■ REQUEST ■
Please reproduce the listing lines between the one holding "Click the small" and the one holding "click(x=709, y=59)", inclusive, without changing anything.
* Begin EXERCISE MATERIAL *
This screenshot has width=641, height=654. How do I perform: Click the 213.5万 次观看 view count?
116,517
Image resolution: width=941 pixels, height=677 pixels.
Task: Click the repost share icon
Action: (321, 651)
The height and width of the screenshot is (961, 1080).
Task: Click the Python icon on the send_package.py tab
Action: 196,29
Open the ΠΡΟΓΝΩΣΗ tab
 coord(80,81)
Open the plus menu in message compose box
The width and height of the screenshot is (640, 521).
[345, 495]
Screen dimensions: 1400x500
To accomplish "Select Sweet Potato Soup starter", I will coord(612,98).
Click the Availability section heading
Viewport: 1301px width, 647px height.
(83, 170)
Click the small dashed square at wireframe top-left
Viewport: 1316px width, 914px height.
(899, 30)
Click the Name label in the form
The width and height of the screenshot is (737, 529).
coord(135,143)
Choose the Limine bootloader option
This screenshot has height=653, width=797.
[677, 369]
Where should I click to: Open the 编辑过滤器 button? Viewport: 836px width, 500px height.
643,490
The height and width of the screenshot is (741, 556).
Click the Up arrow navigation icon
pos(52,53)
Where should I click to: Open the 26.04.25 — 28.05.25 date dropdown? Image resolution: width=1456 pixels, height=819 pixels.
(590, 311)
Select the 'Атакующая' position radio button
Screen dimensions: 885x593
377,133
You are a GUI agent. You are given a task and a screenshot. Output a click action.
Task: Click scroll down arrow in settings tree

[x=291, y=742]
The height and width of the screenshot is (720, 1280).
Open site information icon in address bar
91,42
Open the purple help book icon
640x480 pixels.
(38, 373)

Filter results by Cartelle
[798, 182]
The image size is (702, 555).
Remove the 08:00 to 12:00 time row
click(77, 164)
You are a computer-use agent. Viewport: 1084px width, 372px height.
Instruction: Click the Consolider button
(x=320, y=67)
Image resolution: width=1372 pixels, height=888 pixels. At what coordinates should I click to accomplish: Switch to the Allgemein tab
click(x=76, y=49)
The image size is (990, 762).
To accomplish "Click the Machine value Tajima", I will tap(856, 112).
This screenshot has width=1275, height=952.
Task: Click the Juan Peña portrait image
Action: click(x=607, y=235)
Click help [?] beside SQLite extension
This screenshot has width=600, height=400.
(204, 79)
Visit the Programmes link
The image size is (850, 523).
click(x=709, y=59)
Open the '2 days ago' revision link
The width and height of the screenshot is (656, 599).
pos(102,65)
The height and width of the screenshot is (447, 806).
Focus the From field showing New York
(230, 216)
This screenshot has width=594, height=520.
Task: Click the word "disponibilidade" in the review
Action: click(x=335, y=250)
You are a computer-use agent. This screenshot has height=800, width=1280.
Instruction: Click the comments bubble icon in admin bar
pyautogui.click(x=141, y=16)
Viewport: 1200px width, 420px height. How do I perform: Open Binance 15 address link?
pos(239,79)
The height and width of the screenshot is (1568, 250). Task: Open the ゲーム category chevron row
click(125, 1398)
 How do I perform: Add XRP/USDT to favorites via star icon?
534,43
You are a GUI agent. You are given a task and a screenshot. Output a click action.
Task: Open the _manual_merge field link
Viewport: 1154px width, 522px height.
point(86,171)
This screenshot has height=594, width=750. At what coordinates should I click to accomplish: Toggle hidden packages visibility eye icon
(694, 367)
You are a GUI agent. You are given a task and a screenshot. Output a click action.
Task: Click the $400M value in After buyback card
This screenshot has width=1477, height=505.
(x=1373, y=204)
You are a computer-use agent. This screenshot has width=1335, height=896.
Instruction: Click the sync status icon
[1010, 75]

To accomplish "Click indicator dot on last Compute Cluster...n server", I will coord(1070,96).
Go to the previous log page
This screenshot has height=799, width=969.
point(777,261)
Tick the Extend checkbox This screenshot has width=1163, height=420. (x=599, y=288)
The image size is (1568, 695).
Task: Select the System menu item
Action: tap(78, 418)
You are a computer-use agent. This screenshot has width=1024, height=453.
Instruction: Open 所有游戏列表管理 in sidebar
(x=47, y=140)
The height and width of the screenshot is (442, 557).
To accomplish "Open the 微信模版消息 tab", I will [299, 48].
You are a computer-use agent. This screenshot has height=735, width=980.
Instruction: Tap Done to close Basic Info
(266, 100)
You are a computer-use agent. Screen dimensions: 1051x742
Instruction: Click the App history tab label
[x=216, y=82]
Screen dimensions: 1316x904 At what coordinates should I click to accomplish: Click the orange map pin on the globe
* End EXERCISE MATERIAL *
■ COMPLETE ANSWER ■
Click the small dashed square at wireframe top-left
Viewport: 1316px width, 914px height.
(899, 30)
Click the Name label in the form
The width and height of the screenshot is (737, 529).
coord(135,143)
Choose the Limine bootloader option
This screenshot has height=653, width=797.
[677, 369]
Where should I click to: Open the 编辑过滤器 button? Viewport: 836px width, 500px height.
643,490
The height and width of the screenshot is (741, 556).
Click the Up arrow navigation icon
pos(52,53)
Where should I click to: Open the 26.04.25 — 28.05.25 date dropdown? Image resolution: width=1456 pixels, height=819 pixels.
(590, 311)
Select the 'Атакующая' position radio button
Screen dimensions: 885x593
377,133
You are a GUI agent. You are given a task and a screenshot. Output a click action.
Task: Click scroll down arrow in settings tree

[x=291, y=742]
The height and width of the screenshot is (720, 1280).
Open site information icon in address bar
91,42
Open the purple help book icon
640x480 pixels.
(38, 373)

Filter results by Cartelle
[798, 182]
The image size is (702, 555).
Remove the 08:00 to 12:00 time row
click(77, 164)
You are a computer-use agent. Viewport: 1084px width, 372px height.
Instruction: Click the Consolider button
(x=320, y=67)
Image resolution: width=1372 pixels, height=888 pixels. At what coordinates should I click to accomplish: Switch to the Allgemein tab
click(x=76, y=49)
The image size is (990, 762).
To accomplish "Click the Machine value Tajima", I will tap(856, 112).
This screenshot has width=1275, height=952.
Task: Click the Juan Peña portrait image
Action: click(x=607, y=235)
Click help [?] beside SQLite extension
This screenshot has width=600, height=400.
(204, 79)
Visit the Programmes link
The image size is (850, 523).
click(x=709, y=59)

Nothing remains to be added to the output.